(Montel) Environmental campaigners fear the French government will not close any nuclear reactors before 2029, apart from those already slated for the axe at Fessenheim, in line with demands by EDF, they said on Wednesday.
The general public could « easily accept » such a choice, given demands for more action on climate change in the wake of the unexpected resignation in September of former ecology minister, Nicolas Hulot, said Anne Bringault, energy transition coordinator at Cler and Climate Action Network
Yet keeping reactors in service for another 10 years « would be absurd...We will put ourselves in a situation where we will have to close three, four or five (reactors) per year after 2029,” said independent energy expert, Yves Marignac.
France faces the “usual fait-accompli strategy with a self-fulfilling prophecy that it is too difficult to shut down nuclear power plants,” said Charlotte Mijeon, spokeswoman for Sortir du nucleaire. And this despite a law voted in 2015 carrying a target to cut French nuclear use to 50% of total power consumption from 75% currently.
By 2028, some 40 reactors will have reached or exceeded 40 years of age, Mijeon said, adding, “the cocktail of ageing plants, poor maintenance, and anomalies may hold surprises and it will mean extremely heavy (maintenance) work at a high cost.”
The comments come as the French government prepares to release a draft energy road map, or PPE, that should say how it intends to meet the targeted nuclear cut. That decision is now expected in November.
The government may present a PPE with a trajectory stretching until 2035, rather than 2028, to include the goal of cutting nuclear use to 50% by then, as well as the possibility of linking reactor closures to start-ups of new-generation reactors, campaigners said.
France is also mulling splitting EDF’s nuclear activities into a separate entity with the firm’s debt currently standing at EUR 33bn. And this could be another motive for postponing reactor closures, said Marignac.

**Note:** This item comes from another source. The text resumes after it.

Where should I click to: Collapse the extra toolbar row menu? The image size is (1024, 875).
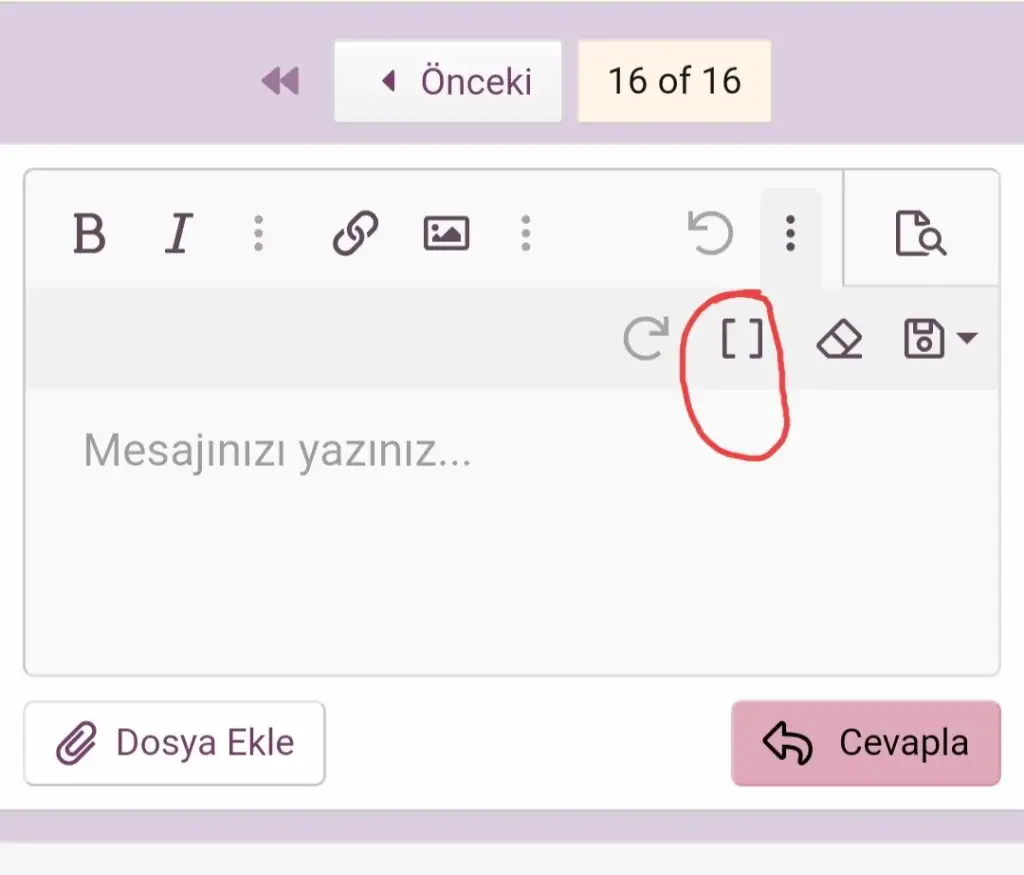[x=791, y=234]
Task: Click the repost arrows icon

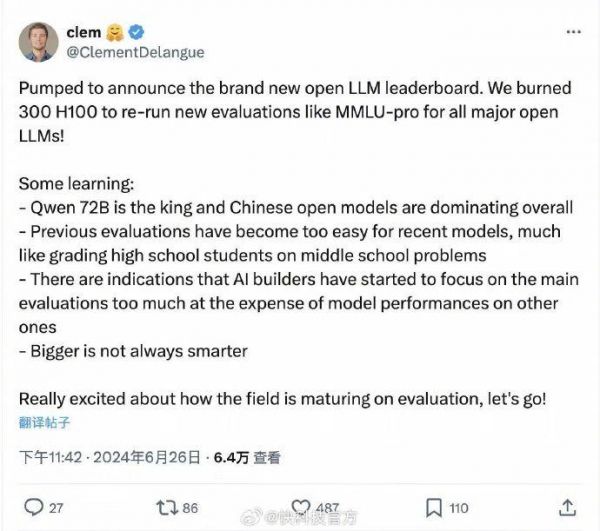Action: (x=163, y=507)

"The bottom line [before a new structure is established] is to ensure no negative signals are sent to the markets, meaning no decision to close reactors in the short term,“ he said.

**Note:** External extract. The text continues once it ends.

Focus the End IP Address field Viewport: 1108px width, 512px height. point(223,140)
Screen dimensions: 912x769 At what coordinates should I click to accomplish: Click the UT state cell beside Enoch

The government was studying “all solutions” concerning the structure of EDF, including the status quo, French ecology minister, François de Rugy said earlier this month.
NGOs were not invited to a meeting later Wednesday at France Elysee Palace, chaired by President Emmanuel Macron, with energy players, including the bosses of EDF and of Total, they said.
Under its energy transition law France is due to raise the share of renewable energy in power output to 40% by 2030 although the 50% cut in nuclear use is not expected until 2035.